Low-energy eigenstates in a vanishing magnetic field
Lino Benedetto
TL;DR
This work analyzes the semiclassical spectral problem for the magnetic Laplacian on ${\mathbb R}^2$ in the presence of a magnetic field that vanishes nondegenerately along a smooth curve $\Gamma$. The authors develop a microlocalization framework near $\Gamma$ and a Born–Oppenheimer reduction using operator-valued pseudodifferential calculus and superadiabatic projections, reducing the problem to a finite family of one-dimensional effective Hamiltonians whose spectra approximate the original operator up to $O(h^\infty)$. They establish the existence of discrete low-energy eigenvalues in windows of radius $h^{4/3}$ and provide complete asymptotics, including semiexcited regimes and Bohr–Sommerfeld quantization where applicable; in the bottom of a nondegenerate well, they obtain explicit asymptotics with $h^{4/3}$ scaling and refined corrections. The results extend prior first-eigenvalue analyses to the full low-lying spectrum and give a rigorous framework for magnetic bottles created by vanishing fields, with potential implications for superconductivity models and subRiemannian geometry. Overall, the paper delivers a rigorous, multi-scale spectral description of magnetic Laplacians with vanishing fields, combining microlocal, operator-valued calculus, and detailed asymptotic analysis.
Abstract
This paper is dedicated to the spectral analysis of the semiclassical purely magnetic Laplacian on the plane in the situation where the magnetic field $B$ vanishes nondegenerately on an open smooth curve $Γ$. We prove the existence of a discrete spectrum for energy windows of the scale $h^{4/3}$ and give complete asymptotics in the semiclassical paramater $h$ for eigenvalues in such windows.
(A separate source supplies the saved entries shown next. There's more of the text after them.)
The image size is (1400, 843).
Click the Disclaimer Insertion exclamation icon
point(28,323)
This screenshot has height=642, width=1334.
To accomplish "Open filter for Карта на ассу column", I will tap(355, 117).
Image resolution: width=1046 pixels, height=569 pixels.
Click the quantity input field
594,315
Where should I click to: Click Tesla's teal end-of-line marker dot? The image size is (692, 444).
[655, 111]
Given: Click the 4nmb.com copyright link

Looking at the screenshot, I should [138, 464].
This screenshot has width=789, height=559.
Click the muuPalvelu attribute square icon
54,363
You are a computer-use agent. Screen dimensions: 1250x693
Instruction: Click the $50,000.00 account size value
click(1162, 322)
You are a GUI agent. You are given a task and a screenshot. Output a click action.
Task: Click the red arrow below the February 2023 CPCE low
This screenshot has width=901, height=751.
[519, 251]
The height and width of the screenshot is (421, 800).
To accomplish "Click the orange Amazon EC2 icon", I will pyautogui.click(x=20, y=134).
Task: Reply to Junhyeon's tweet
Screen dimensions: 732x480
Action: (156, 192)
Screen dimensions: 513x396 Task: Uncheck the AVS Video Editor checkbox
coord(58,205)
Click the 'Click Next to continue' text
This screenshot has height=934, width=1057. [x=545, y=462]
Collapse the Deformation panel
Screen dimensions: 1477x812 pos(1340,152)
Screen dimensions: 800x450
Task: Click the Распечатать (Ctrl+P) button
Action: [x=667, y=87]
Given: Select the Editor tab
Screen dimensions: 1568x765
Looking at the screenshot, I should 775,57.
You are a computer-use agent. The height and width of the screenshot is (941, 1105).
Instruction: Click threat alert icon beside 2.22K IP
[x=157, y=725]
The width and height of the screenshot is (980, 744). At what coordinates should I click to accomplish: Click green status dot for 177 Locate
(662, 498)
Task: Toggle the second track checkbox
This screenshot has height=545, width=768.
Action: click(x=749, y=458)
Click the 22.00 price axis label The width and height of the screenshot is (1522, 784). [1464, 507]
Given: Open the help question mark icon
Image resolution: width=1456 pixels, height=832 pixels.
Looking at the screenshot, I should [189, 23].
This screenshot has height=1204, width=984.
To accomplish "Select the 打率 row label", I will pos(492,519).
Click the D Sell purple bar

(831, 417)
Our strategy relies on the microlocalization of the corresponding eigenfunctions close to the zero locus $Γ$ and on the implementation of a Born-Oppenheimer strategy through the use of operator-valued pseudodifferential calculus and superadiatic projectors. This allows us to reduce our spectral analysis to that of effective semiclassical pseudodifferential operators in dimension 1 and apply the well-known semiclassical techniques à la Helffer-Sjöstrand.